Auto Loans

For first time buyers, it can be a bit intimidating and confusing when you are looking at getting a car loan. There are numerous financing options and deals offered by car dealerships and manufacturers making your search tough. All you need is some good information, a bit of research and you’ll be on your way to getting that car loan you need.

Most people do not buy a car out right, cash on the table.  In fact, about 70% of all new cars are financed and so are a large number of used cars.  Whether you’ve picked out a car you want or not, take time to consider all the options there are for financing the purchase: a bank loan, a loan from a finance company, credit union, or even a professional organization if you have a membership that offers this type of assistance. You can also obtain financing through the auto dealership. Or you may have equity in your home that you can use for a loan at a pretty good interest rate.

Interest Rate Know-How
Your loan interest rate may vary depending on whether you buy a new or used car. Interest rates for new vehicles tend to be lower than those for second hand vehicles. Loan payment terms tend to be more generous for new cars and trucks than for used models.

Lengthy Loans
The longer the term of the loan, the more money you will pay in the long run. Some loans today can be financed over as many as 84 months. Many people get taken in with the idea of a lower monthly payment to help them afford expensive models. Since lengthy loan repayment periods often have larger interest rates, your needs may be better served by buying a less expensive model with a shorter repayment term.

Tempting Incentives
Some dealerships offer to pay off the balance of your existing loan. The catch is that if you agree to such a deal, you are actually adding the cost of the balance to the loan you need to get a new car. So, let’s say you are looking at a $20,000 new car and the repayment amount on your old loan is $4500, you actually have to borrow $24,500.

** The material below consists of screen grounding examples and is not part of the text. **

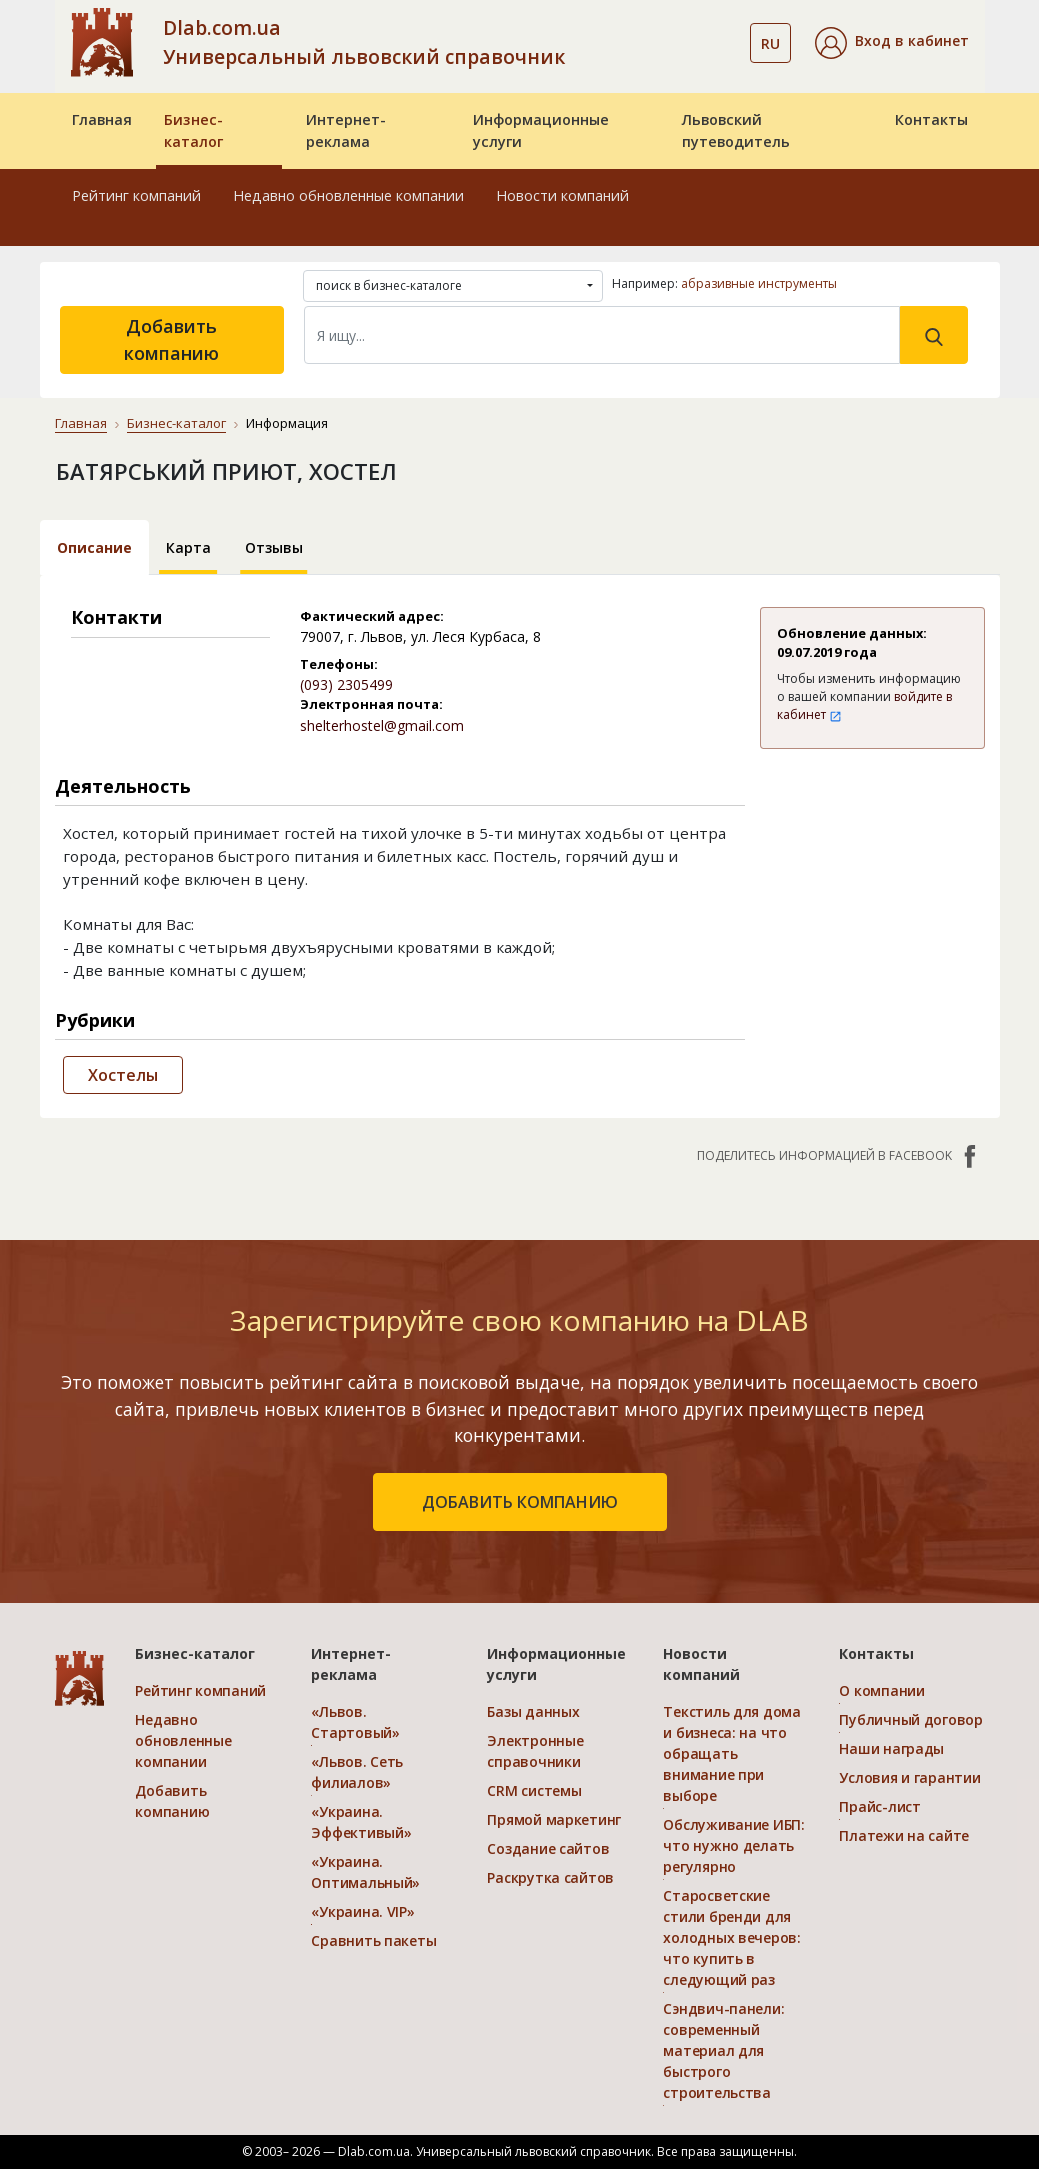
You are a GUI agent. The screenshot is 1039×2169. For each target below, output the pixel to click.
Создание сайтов (548, 1848)
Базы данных (533, 1711)
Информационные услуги (541, 130)
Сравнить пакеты (373, 1940)
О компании (881, 1690)
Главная (102, 119)
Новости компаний (562, 195)
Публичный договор (910, 1719)
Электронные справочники (535, 1751)
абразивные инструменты (759, 283)
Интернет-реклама (346, 130)
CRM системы (534, 1790)
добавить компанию (520, 1502)
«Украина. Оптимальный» (365, 1872)
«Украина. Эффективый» (361, 1822)
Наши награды (891, 1748)
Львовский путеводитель (736, 130)
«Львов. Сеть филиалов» (357, 1772)
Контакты (931, 119)
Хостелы (123, 1075)
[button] (892, 43)
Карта (188, 547)
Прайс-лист (879, 1806)
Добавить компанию (171, 339)
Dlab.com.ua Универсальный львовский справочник (364, 42)
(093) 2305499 (346, 684)
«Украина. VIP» (362, 1911)
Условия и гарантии (909, 1777)
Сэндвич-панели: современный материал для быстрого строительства (723, 2050)
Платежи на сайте (904, 1835)
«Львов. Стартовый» (355, 1722)
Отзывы (274, 547)
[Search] (602, 335)
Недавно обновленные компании (348, 195)
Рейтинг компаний (136, 195)
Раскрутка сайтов (550, 1877)
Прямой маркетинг (554, 1819)
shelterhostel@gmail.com (382, 725)
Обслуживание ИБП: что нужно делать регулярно (733, 1845)
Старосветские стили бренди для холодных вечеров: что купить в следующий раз (731, 1937)
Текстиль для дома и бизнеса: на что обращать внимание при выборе (731, 1753)
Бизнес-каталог (193, 130)
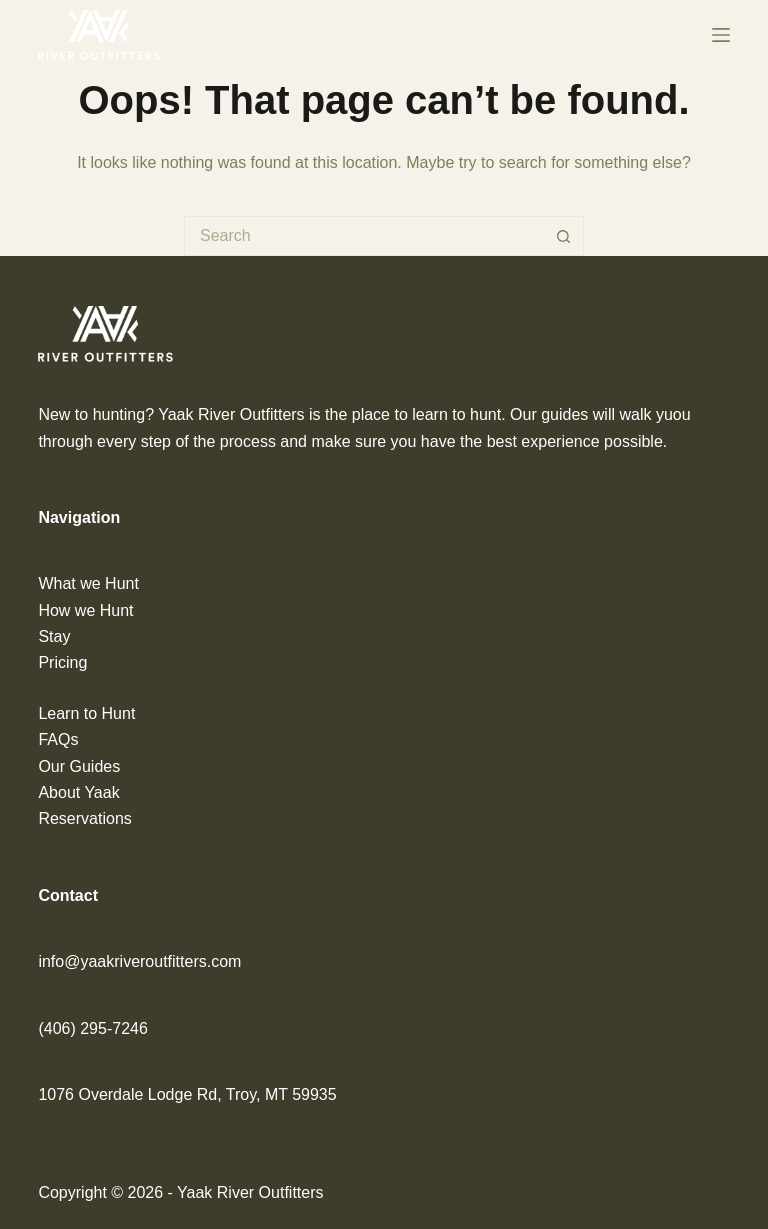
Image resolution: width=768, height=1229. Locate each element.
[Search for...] (364, 236)
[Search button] (564, 236)
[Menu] (721, 35)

This kind of program can look really good, but in the long run you will pay more than you have to if you waited to pay off your outstanding balance before buying a new vehicle. If you must have a car immediately, go for one you can really afford.  The slippery slope of financing a car may have you racing dangerously into debt.

Remember, cars begin to lose their value the moment you drive them off the lot. So look for a vehicle that you can afford based on a planned budget and its resale value over time. The most cost-efficient car loan will leave you with more of your money in your pocket.